Viral infection is one environmental factor that has been implicated as a precipitating event that may initiate beta -cell damage during the development of diabetes. This study examines the mechanisms by which the viral replicative Intermediate, double-stranded (ds) RNA impairs beta -cell function and induces beta -cell death. The synthetic dsRNA molecule polyinosinic-polycytidylic acid (poly IC) stimulates beta -cell DNA damage and apoptosis without impairing islet secretory function. In contrast, the combination of poly IC and interferon (IFN)-gamma stimulates DNA damage, apoptosis, and necrosis of islet cells, and this damage is associated with the inhibition of glucose-stimulated Insulin secretion. Nitric oxide mediates the inhibitory and destructive actions of poly IC + IFN-gamma on insulin secretion and islet cell necrosis. Inhibitors of nitric oxide synthase, aminoguanidine, and N-G-monomethyl-L-arginine, attenuate poly IC + IFN-gamma -induced DNA damage to levels observed in response to poly IC alone, prevent islet cell necrosis, and prevent the inhibitory actions on glucose-stimulated insulin secretion. N-G-monomethyl-L-arginine fails to prevent poly IC- and poly IC + IFN-gamma -induced islet cell apoptosis. PKR, the dsRNA-dependent protein kinase that mediates the antiviral response in infected cells, is required for poly IC- and poly IC + IFN-gamma -induced islet cell apoptosis, but not nitric oxide-mediated islet cell necrosis.

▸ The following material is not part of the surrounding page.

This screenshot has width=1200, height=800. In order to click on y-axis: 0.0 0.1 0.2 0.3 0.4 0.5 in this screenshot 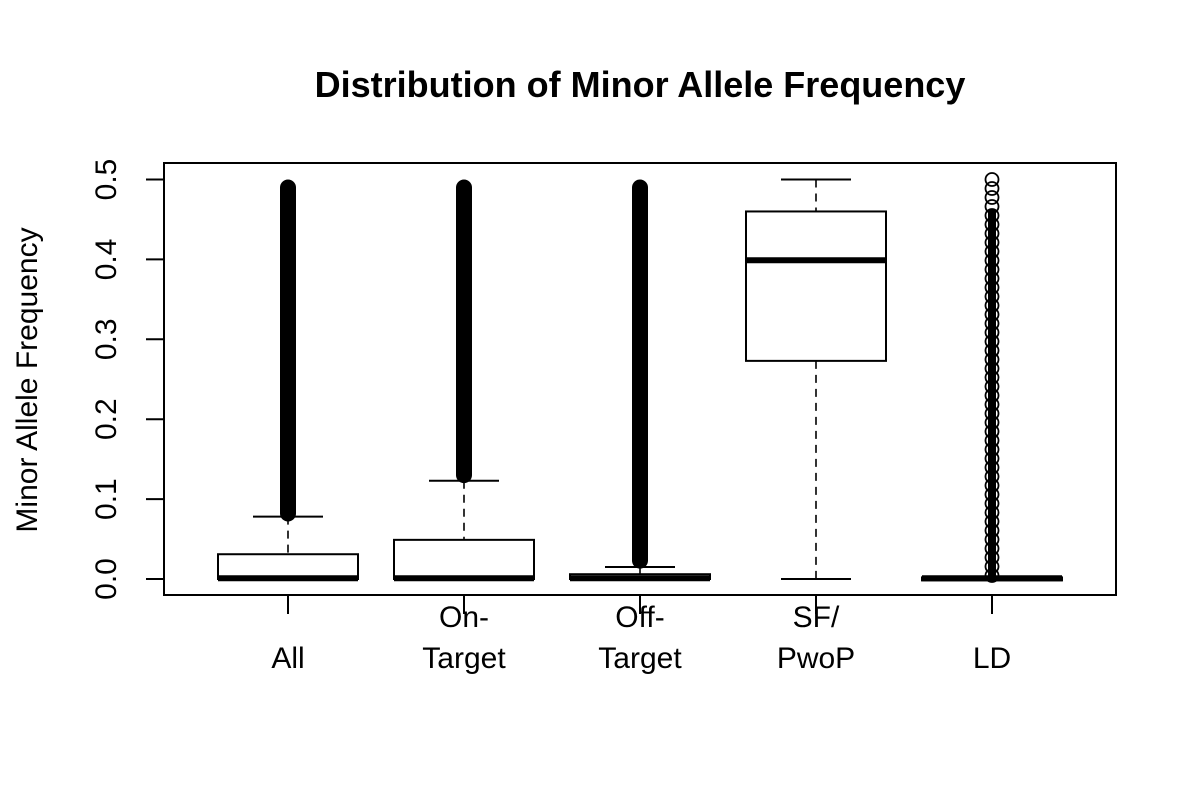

Alone, poly IC fails to stimulate DNA damage in islets isolated from PKR-deficient mice; however, nitric oxide-dependent DNA damage Induced by the combination of poly IC + IFN-gamma is not attenuated by the genetic absence of PKR. These findings indicate that dsRNA stimulates PKR-dependent islet cell apoptosis, an event that is associated with normal. islet secretory function. In contrast, poly IC + IFN-gamma -induced inhibition of glucose-stimulated insulin secretion and islet cell necrosis are events that are mediated by islet production of nitric oxide. These findings suggest that at least one IFN-gamma -induced anti-viral response (islet cell necrosis) is mediated through a PKR-Independent pathway.